#### [TEXT BLOCK]
..............................

Also last month, Shenango Inc. closed its coke plant near Pittsburgh, causing 173 workers to lose their jobs. The plant, owned by Michigan-based DTE Energy, said it was closing the plant because of the fall in demand from the steel industry.
This trend will only continue as Arcelormittal, the world’s largest steelmaker, reported Friday that it lost $8 billion last year, as sales dropped nearly 20 percent over 2014. The company was forced to write down over $4 billion in assets as the value of its iron ore and other holdings have also collapsed. Arcelormittal is the second largest steel producer in the United States.
The company’s stock value has fallen more than 50 percent during the past year and took another five percent drop on Friday after the announcement was made. Billionaire chairman and CEO Lakshmi Mittal, whose family owns nearly 40 percent of the company, said that “throughout the year we have rigorously focused on implementing a series of measures aimed at reducing costs and ensuring the business is adapted for these tough market conditions.”
Last fall, aluminum and parts manufacturer Alcoa announced that it was splitting into two companies and cutting thousands of jobs. The company has been hit hard by falling prices and demand for aluminum. Since December, 2014 Alcoa stock has fallen by more than 50 percent, from over $17 to under $8 today.
The company plans to split its still profitable parts manufacturing, which makes parts for autos and airplanes, from its core aluminum manufacturing business, which has been experiencing massive losses.
Last month, Alcoa announced the layoff of 600 workers at its southwestern Indiana mill along the Ohio River, as it prepares to close its smelter by the end of March. Another 1,200 workers work at the site’s power plant and rolling mill, but how long those jobs will remain is unclear.
Alcoa is also laying off 900 workers at two of its smelters in Washington State, near Seattle. Late last year, the company gave layoff warnings to 465 workers at its Ferndale facility and 415 workers at its smelter in Wenatchee.
The US benchmark for hot rolled steel continues to fall, as demand for the steel from China drops as its economy slows and the much promised economic recovery fails to materialize. In the past year the benchmark price has fallen by 50 percent and it is down 75 percent from its 2007 high before the economic meltdown.
The United Steelworkers, which represents most of the steelworkers who have lost and are losing their jobs, has pledged to work with the steel companies to return them to profitability at the expense of jobs and living standards of its members.
The USW is currently isolating 2,200 steelworkers locked out of their jobs by ATI for nearly six months, and another 450 steelworkers locked out by Sherwin Alumina for over 16 months.
The union recently signed a new three-year contract with US Steel that froze wages and cut the medical benefits of current workers while doing nothing for the thousands of workers who have lost their jobs.
The USW is currently negotiating a contract for its 13,500 members at Arcelormittal. The old contract expired last September. The USW has offered millions of dollars in concessions, but the company is demanding even more.
In place of the defense of workers’ jobs and living standards, the USW, which represents a privileged layer of bureaucrats, is promoting a reactionary campaign of nationalism and chauvinism. It seeks to place the blame for the crisis in steel on Chinese steelworkers, who themselves are facing layoffs and job cuts. In this way the union attempts to divert attention from the real cause of the crisis while lining up the sons and daughters of workers to be used as cannon fodder as the Obama administration pushes for war with China.
Steelworkers in China, the US, Japan, India and everywhere in the globe are facing the same problems, brought about not by the workers of other countries, but by the fundamental contradictions of the capitalist system.
In place of nationalism, chauvinism and war, workers need an international socialist policy which unites the workers of the world in a common struggle to defend jobs and living standards.

..............................

#### [EXCERPTED RECORDS]
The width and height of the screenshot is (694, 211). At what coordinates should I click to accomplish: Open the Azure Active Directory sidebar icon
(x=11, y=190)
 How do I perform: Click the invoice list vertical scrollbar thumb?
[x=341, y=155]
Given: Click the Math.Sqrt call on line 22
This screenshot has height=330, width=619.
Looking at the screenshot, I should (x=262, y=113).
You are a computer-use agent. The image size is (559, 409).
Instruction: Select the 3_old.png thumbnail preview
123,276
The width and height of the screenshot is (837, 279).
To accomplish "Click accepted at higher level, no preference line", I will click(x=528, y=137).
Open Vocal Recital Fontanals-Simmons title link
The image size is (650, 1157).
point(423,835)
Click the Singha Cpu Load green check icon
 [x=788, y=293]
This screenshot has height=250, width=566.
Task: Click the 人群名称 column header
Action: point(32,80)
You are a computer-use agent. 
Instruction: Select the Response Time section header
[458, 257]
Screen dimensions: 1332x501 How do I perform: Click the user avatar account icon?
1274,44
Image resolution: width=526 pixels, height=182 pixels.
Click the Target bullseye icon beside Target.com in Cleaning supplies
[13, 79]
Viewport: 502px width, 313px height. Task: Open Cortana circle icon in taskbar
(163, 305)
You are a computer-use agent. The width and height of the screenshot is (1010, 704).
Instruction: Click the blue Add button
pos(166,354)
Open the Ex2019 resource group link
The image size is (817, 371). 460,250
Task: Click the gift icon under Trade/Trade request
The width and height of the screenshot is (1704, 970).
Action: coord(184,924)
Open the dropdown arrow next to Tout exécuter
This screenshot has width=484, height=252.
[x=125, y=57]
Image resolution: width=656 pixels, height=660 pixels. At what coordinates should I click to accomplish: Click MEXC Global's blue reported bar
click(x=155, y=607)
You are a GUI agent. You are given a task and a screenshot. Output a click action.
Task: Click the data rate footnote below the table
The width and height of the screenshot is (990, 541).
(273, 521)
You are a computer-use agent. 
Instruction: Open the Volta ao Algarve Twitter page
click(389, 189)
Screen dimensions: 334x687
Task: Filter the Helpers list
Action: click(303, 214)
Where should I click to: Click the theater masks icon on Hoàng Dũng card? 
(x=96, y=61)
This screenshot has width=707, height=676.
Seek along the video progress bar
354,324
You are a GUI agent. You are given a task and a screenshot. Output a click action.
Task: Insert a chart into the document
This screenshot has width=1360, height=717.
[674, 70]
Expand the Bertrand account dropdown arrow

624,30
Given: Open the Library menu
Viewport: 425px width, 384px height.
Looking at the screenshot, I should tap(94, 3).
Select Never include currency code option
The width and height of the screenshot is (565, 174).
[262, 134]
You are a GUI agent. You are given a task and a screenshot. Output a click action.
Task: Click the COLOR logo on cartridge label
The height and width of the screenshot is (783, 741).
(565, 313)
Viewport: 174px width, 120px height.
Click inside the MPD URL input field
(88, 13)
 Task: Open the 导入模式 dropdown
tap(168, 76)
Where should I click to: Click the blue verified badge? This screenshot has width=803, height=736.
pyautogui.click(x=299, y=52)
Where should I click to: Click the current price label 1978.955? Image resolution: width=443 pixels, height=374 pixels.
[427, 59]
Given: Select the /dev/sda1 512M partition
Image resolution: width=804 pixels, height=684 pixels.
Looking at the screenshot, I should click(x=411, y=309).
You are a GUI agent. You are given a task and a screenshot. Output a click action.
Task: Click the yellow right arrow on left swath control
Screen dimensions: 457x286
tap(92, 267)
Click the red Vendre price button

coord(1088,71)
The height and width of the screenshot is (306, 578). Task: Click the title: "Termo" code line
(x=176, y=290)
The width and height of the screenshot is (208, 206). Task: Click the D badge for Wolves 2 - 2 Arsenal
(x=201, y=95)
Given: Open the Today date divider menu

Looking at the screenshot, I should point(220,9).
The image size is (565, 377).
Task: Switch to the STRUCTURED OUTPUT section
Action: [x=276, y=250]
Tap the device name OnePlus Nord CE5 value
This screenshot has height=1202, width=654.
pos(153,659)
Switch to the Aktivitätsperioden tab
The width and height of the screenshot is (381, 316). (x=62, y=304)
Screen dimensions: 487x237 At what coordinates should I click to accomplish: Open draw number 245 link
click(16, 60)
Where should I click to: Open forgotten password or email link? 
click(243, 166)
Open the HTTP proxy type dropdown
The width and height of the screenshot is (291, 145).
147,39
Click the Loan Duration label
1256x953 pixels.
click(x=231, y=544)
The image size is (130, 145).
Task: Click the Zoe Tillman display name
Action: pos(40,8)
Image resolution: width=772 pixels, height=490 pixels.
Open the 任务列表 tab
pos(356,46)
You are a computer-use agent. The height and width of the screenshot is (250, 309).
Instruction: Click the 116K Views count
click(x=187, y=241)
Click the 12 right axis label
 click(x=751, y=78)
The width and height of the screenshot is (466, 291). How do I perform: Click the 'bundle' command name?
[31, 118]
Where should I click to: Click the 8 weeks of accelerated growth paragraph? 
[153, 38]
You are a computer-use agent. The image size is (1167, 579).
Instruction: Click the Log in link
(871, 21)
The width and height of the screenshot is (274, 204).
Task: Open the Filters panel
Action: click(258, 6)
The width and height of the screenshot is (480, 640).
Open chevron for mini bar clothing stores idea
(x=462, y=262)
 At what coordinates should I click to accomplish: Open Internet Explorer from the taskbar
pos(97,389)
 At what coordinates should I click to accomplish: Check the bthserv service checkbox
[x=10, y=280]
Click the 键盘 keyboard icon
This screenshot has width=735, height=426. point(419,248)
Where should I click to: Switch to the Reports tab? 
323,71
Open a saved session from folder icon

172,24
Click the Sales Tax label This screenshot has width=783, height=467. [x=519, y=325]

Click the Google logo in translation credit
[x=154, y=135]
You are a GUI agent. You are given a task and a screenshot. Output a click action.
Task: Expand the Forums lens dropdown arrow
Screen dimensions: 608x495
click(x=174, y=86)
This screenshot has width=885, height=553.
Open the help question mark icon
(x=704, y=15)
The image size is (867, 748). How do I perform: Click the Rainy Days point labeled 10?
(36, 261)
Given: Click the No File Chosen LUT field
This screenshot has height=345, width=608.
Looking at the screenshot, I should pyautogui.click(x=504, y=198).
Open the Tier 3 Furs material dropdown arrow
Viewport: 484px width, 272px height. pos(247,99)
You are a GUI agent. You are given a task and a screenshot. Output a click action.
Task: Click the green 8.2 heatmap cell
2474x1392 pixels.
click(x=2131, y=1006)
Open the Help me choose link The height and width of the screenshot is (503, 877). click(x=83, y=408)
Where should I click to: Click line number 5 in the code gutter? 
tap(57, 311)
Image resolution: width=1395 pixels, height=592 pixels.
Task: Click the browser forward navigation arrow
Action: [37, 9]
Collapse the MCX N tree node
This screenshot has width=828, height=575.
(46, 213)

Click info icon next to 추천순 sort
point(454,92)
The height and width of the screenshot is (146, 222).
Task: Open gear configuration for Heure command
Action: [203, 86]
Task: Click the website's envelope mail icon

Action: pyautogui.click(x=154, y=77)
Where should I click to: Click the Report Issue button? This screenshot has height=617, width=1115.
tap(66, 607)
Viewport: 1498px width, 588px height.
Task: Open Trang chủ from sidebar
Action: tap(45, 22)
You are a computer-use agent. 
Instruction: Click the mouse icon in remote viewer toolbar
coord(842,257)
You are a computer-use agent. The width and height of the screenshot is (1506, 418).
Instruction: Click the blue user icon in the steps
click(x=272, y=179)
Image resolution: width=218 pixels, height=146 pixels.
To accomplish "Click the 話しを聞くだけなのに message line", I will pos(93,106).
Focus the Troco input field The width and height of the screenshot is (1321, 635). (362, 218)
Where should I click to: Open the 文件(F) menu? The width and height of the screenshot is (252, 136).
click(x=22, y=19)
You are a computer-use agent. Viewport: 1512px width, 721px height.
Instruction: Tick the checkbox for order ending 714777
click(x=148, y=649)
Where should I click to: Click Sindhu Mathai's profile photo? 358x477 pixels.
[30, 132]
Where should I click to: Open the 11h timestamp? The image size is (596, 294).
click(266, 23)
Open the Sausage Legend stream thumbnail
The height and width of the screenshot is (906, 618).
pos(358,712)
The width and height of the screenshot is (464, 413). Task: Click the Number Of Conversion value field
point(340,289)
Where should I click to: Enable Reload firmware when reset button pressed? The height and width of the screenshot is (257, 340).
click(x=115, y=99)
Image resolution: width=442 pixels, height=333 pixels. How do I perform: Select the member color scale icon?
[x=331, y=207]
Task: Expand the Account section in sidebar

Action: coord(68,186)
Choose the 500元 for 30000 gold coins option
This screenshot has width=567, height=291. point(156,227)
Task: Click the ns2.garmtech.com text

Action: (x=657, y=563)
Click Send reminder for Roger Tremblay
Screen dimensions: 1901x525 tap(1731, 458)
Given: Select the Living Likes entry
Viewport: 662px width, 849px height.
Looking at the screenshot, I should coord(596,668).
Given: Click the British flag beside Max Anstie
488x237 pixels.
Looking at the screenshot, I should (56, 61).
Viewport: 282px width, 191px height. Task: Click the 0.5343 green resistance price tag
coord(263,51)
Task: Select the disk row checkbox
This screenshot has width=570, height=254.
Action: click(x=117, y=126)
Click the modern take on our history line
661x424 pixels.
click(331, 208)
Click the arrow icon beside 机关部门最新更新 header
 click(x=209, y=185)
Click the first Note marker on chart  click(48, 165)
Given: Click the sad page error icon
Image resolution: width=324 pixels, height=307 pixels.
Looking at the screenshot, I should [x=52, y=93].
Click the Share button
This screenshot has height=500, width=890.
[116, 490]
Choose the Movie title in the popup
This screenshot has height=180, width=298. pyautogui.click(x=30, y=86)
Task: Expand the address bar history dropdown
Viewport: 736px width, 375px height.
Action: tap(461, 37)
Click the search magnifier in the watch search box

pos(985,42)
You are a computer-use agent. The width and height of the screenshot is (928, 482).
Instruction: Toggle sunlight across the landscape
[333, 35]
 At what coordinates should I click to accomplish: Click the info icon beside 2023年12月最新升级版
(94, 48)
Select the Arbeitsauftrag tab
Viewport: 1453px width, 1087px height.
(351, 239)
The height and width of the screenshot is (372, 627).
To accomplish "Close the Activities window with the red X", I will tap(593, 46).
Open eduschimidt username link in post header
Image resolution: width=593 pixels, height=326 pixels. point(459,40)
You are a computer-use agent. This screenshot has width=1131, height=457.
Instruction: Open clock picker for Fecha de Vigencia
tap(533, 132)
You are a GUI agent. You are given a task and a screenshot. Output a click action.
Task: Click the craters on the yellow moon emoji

..............................

#### [TASKS TO CARRY OUT]
1/ According to the article on steel and aluminum job losses, how much money did Arcelormittal report losing last year?
2/ Reproduce, word for word, the stretch of the article on steel and aluminum job losses from "Alcoa is also" through "the economic meltdown.".

#### [EXPECTED OUTPUTS]
1/ $8 billion

2/
Alcoa is also laying off 900 workers at two of its smelters in Washington State, near Seattle. Late last year, the company gave layoff warnings to 465 workers at its Ferndale facility and 415 workers at its smelter in Wenatchee.
The US benchmark for hot rolled steel continues to fall, as demand for the steel from China drops as its economy slows and the much promised economic recovery fails to materialize. In the past year the benchmark price has fallen by 50 percent and it is down 75 percent from its 2007 high before the economic meltdown.